__Work task__. Continue the personal essay about a lonely Christmas visit and the tsunami, starting right after its last sentence.

__Selected excerpt__.
- - - - -

Creation / Hospitality

Tsunami Crash

Tsunami Crash
My husband may have had cause to find a concubine. Of course, I would have ignored the cause and made him my ticket to martyrdom followed by sainthood. I would have been forced to move far away, change my name to Therese, live in a room with a single light bulb (you’ve no idea how much I hate overhead lighting), and work as a clerk at Wal-Mart.

May have had—past perfect tense. That was last December; it’s better now that I’m speaking in a normal voice instead of the Schnauzer whine I’d adopted. It was our first Christmas alone, ever; and I’d like to think that was partly to blame for my worse than usual behavior. Our children are spread out now, and the tradition of coming home; home meaning where, we, Mom and Dad live, isn’t easy. Knowing this, last summer, I magnanimously set our children free, and to my surprise they took me up on the offer; like they were sweetly waiting for me, and I had just caught on. Or up. Marsena and Jeff, being closest to us in the Chicago area, invited us to visit them. We took our work and showed up a week before Christmas, celebrating early, knowing they would need to be in Wisconsin with Jeff’s family for the 24th and 25th. Midweek, Denis got sick and crabby with a cold, so he mostly stayed upstairs working on a seminary course. Then we had a disagreement about something so silly I can’t tell you about it, but it formed an icy silence between us.

I sat by myself in the living room, listening to carols in the background, and looking out on the frozen lake, where I’d been skating every night with Jeff. Chickadees darted to the bird feeder, and juncos, their feathers puffed against the cold, hopped across the snow looking for seeds. I tried hard not to pity myself, as I watched the birds and people chase one another around the lake, building a bonfire, and then leaving, I knew, to eat turkey and dressing with their families. I thought of my grandchildren opening their presents in soft candle-light, gratefully thanking me for my thoughtful, educational, more-fun-than-a-box-of-monkeys gifts. I listened to Leonard Cohen sing “Anthem”: There’s a crack in everything. That’s how the light gets in. That’s how the light gets in…. I wondered how light was going to penetrate my cracks. I am self-centered, just in general; biting into as many assorted chocolates as necessary to find my favorite, hiding a book from Denis so I can read it myself, never filling the car with gas, resenting Philip Yancy’s good writing…and many other things. I thought how The Incarnation might not mean a thing to me if I had to sit on the couch alone with my best friend mad at me.

That’s what I was doing right before or during the tsunami which crashed through the Indian Ocean.

- - - - -

__Record set__.
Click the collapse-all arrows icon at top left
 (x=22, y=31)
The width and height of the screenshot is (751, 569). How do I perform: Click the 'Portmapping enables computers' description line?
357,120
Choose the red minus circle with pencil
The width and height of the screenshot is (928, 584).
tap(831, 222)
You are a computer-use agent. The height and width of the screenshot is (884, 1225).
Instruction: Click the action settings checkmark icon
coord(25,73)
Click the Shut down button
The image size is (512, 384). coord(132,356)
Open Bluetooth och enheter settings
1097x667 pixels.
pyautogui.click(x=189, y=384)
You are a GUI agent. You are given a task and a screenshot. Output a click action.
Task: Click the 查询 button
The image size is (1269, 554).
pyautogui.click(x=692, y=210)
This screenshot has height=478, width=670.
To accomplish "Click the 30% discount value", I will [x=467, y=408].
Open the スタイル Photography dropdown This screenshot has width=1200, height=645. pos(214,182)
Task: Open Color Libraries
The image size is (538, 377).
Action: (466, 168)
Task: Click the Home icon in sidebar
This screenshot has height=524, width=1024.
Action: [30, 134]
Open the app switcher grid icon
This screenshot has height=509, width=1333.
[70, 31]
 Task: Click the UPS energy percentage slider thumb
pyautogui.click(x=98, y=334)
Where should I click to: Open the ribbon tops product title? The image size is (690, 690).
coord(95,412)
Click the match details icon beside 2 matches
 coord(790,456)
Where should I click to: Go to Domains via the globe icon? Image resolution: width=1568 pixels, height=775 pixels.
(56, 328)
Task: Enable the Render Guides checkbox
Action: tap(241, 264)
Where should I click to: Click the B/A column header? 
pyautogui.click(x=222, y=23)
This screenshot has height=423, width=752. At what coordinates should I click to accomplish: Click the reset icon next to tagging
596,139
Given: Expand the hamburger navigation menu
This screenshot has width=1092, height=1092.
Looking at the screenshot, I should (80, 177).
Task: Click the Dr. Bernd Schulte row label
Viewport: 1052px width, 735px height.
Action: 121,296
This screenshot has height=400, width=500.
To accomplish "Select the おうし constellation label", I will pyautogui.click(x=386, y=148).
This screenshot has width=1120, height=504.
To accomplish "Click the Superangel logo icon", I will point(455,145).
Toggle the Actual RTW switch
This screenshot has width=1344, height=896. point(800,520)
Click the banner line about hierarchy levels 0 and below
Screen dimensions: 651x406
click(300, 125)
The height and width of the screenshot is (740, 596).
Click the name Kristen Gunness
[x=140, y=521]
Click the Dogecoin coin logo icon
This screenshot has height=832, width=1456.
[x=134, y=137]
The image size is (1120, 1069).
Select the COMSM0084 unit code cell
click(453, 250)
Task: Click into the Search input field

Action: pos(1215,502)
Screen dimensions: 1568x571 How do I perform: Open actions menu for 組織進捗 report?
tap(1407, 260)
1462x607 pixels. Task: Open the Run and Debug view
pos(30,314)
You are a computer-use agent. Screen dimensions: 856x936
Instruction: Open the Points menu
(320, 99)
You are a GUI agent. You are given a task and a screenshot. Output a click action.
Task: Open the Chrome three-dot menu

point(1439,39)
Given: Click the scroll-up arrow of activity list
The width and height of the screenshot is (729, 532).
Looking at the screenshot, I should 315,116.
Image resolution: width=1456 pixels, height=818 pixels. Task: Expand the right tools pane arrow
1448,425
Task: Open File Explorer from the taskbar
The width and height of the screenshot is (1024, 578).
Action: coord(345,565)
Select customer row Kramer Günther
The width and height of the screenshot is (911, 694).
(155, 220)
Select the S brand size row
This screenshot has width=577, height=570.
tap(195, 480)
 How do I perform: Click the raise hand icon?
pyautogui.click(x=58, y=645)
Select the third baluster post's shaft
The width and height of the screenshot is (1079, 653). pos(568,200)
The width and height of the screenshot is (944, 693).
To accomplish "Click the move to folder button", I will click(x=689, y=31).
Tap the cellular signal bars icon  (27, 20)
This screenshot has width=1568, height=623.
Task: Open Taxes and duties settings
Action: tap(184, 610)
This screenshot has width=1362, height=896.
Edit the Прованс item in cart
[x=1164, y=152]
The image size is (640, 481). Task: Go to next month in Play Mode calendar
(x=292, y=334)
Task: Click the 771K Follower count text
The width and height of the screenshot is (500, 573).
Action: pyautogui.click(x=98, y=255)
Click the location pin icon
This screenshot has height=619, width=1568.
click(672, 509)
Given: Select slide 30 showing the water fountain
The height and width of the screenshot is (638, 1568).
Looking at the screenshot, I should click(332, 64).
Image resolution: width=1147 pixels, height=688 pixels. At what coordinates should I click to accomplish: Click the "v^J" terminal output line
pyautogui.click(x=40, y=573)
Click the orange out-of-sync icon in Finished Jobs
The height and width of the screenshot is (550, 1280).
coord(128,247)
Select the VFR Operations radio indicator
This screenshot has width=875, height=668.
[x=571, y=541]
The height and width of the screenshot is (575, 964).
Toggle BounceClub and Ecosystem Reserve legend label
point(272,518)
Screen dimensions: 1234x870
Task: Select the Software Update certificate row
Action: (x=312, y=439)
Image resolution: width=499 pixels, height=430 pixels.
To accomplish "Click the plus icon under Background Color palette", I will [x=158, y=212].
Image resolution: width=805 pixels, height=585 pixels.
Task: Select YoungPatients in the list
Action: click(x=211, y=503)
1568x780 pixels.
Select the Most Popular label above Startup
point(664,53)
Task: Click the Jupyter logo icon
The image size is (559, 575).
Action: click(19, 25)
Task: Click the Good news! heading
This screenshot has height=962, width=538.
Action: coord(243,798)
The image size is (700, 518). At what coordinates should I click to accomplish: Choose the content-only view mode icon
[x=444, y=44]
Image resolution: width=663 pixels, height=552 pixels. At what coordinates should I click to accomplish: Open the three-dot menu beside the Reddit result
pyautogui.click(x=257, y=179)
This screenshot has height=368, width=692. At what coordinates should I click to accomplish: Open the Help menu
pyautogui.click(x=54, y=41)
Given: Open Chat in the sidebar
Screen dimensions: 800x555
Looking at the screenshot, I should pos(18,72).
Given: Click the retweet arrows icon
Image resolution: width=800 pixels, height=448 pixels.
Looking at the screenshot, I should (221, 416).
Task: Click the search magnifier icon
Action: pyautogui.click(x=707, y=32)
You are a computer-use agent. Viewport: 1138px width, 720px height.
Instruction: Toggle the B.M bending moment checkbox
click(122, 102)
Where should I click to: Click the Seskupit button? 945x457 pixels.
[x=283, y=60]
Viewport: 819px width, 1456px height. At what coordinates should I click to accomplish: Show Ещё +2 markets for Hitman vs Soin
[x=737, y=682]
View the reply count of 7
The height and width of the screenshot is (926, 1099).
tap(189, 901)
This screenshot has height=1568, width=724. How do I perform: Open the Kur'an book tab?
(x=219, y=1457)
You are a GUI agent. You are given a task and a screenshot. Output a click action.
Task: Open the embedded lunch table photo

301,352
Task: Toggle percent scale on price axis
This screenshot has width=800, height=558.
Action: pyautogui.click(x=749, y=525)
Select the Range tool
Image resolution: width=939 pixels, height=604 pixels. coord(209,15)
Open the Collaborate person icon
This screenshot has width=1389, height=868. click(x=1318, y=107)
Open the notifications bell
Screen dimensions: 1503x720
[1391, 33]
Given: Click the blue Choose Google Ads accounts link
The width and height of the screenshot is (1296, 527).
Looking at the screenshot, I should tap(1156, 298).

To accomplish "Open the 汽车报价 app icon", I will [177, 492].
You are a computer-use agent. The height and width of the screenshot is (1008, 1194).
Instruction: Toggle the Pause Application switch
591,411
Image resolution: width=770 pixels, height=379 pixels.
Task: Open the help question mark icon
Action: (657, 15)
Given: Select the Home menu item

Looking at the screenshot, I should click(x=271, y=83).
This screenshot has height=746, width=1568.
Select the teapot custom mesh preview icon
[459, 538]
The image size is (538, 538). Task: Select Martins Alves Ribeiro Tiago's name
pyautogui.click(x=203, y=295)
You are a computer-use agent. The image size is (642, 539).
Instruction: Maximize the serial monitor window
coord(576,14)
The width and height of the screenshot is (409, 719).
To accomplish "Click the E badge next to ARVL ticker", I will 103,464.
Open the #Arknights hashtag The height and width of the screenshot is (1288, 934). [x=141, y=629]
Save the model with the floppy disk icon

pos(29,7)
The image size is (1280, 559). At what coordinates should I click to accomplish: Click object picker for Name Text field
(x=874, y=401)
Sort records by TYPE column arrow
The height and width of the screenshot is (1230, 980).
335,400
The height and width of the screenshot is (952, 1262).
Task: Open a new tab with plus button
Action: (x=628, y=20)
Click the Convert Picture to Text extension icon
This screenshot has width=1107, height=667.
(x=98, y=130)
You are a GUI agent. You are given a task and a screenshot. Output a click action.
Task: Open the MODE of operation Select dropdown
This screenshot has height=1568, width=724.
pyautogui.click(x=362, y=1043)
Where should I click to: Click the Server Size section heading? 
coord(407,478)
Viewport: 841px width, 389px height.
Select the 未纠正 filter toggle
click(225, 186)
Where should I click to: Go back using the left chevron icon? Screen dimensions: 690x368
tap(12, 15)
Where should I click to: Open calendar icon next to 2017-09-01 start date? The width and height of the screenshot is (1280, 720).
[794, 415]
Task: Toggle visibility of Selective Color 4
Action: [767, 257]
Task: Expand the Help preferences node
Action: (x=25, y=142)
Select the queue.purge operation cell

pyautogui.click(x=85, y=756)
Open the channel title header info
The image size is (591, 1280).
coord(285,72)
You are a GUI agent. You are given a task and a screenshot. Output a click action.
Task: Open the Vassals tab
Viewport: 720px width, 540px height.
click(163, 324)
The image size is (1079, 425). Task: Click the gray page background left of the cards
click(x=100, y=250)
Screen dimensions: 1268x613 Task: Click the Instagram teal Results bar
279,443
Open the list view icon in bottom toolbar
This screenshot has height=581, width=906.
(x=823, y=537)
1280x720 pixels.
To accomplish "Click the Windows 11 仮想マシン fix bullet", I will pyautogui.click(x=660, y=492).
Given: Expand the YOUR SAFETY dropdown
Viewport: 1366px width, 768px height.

- - - - -

__Response to the task__.
The next day while thousands of people rolled in the ocean, I sat in a comfortable pew listening to Ewan Kennedy’s good sermon: “The Love of God Shown in Christmas: the Gift We Need.” I was busy repenting, feeling hopeful, and happy to receive The Gift I needed. It helped Denis and I get mended. More than mended. I was mollified, rolling in love again. That was before reports filtered, then flooded across the world.

Tell Me, If You Can
Then the international toll of the dead began. Day after day we witnessed the accounting.

How was it possible to live a common, ordinary life knowing thousands and thousands had fallen into death and grief? Who would give me permission to eat an entire chicken leg, wear thick socks warmed on the radiator, and sleep beneath a blue, polar-tech blanket with a man who loves me? Can it be right to grow alarmed because Kaiden has pneumonia, ear infections, and high blood counts? What’s one sick, two-year old twin when so many little ones will never be back? Or what was one case of diarrhea and a fight with your spouse? Shame on me. I gave myself a mental slap. Everyday joys and sufferings are insignificant, meaningless, I said.

Tell me. Can God be at once holy, furious, tender, merciful? I asked God, what is the meaning of the tsunami? Have we any right to lift our voice in complaint or sorrow ever again?

Such ancient questions. It’s like I forget the theology I claim to know, and this tragedy revealed something new and horrifying about God. I wanted wise voices to sort the tsunami for me, to give me comfort and reasons to live, even if a whole bunch remain unknowable.

Poets Ask The Best Questions

“Woman Why Are You Weeping?”
What is Brahman? I don’t know Brahman.
I don’t know saccidandana, the bliss
of the absolute and unknowable.
I only know that I have lost the Lord
in whose image I was made.

Whom shall I thank for this pear,
sweet and white? Food is God, Prasadam,
God’s mercy. But who is this God?
The one who is not this, not that?


Shall the fire answer my fears and vapors?
The fire cares nothing for my illness,
nor does Brahma, the creator, nor Shiva who sees
evil with his terrible third eye; Vishnu,
the protector, does not protect me.


Looking at them* I lose my place.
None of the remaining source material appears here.